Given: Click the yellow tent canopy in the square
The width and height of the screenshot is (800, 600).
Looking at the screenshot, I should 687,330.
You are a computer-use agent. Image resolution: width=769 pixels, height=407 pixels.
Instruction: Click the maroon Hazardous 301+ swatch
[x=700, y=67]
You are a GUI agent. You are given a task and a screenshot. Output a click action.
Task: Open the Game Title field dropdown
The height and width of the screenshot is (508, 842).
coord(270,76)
◇ ◇ ◇ ◇
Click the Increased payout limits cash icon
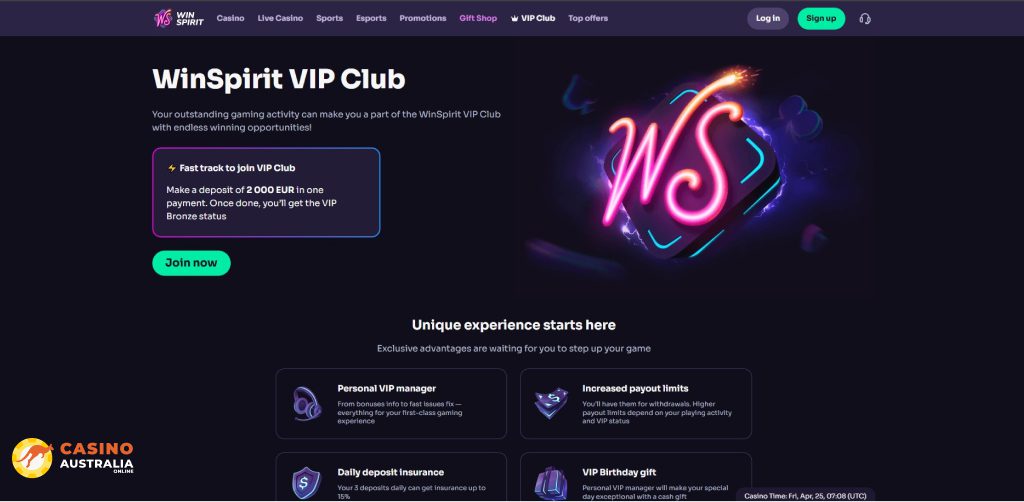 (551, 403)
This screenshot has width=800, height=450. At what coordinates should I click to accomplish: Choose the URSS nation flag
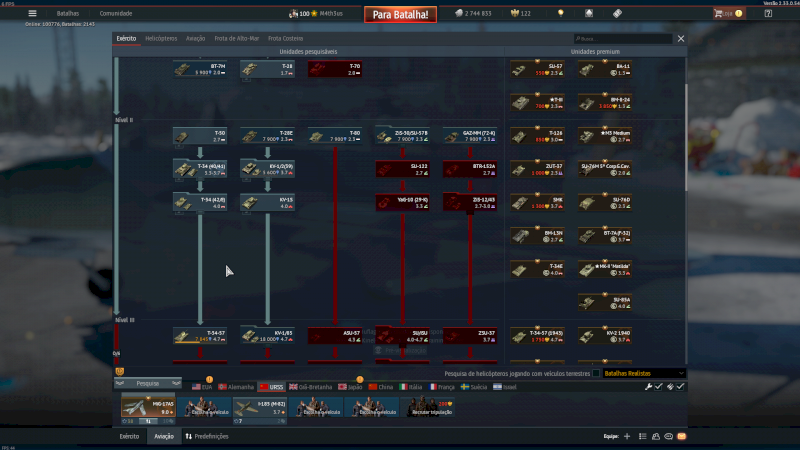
◇ ◇ ◇ ◇
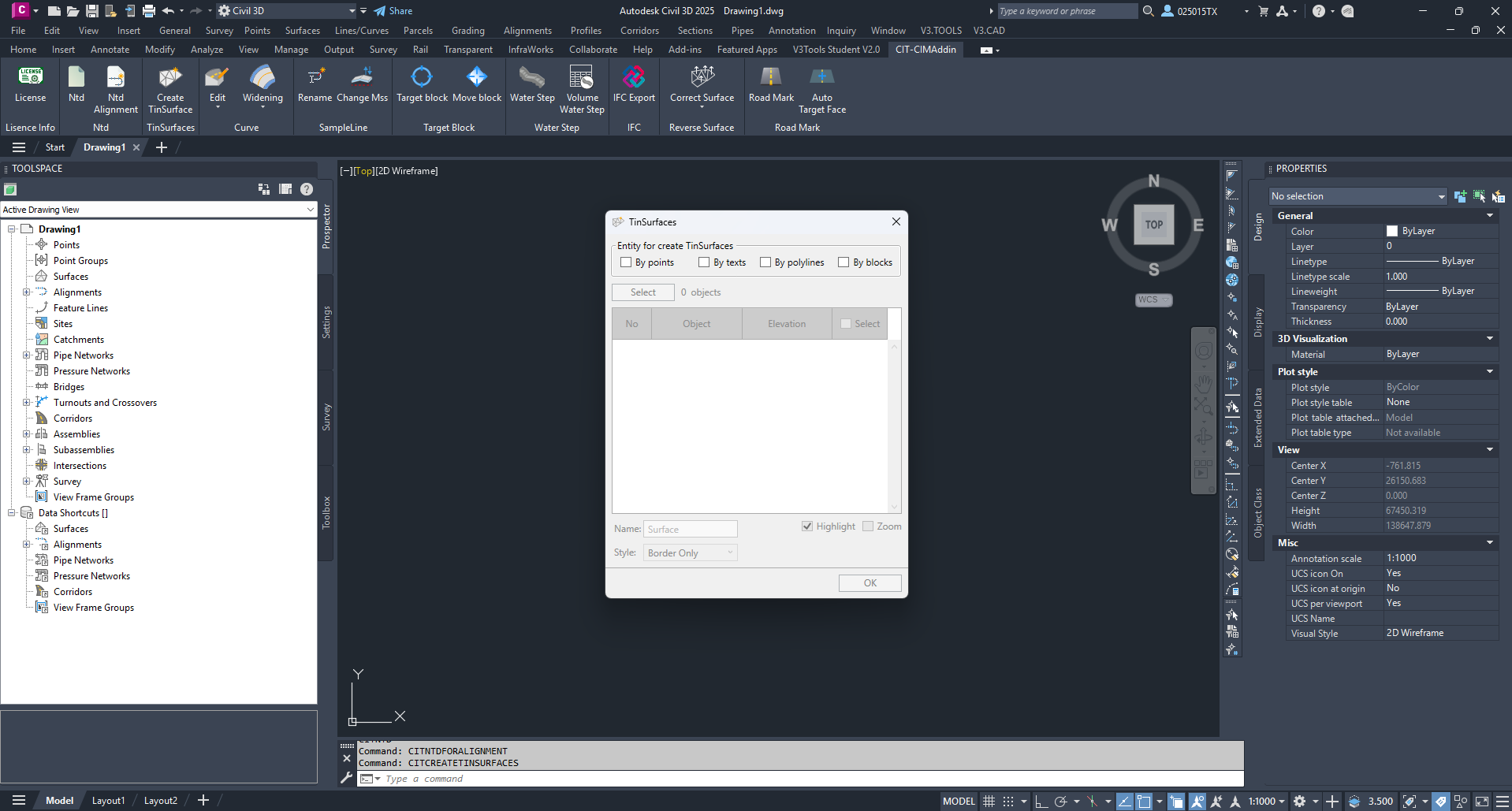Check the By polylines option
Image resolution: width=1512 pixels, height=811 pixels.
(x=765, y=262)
◇ ◇ ◇ ◇
> [EXERCISE DETAILS] Pull together all lines from the data that mention the word "agent".

> [RESPONSE TO THIS EXERCISE]
You are a computer-use agent. Image resolution: width=769 pixels, height=407 pixels.
You are a GUI agent. You are given a task and a screenshot. Output a click action.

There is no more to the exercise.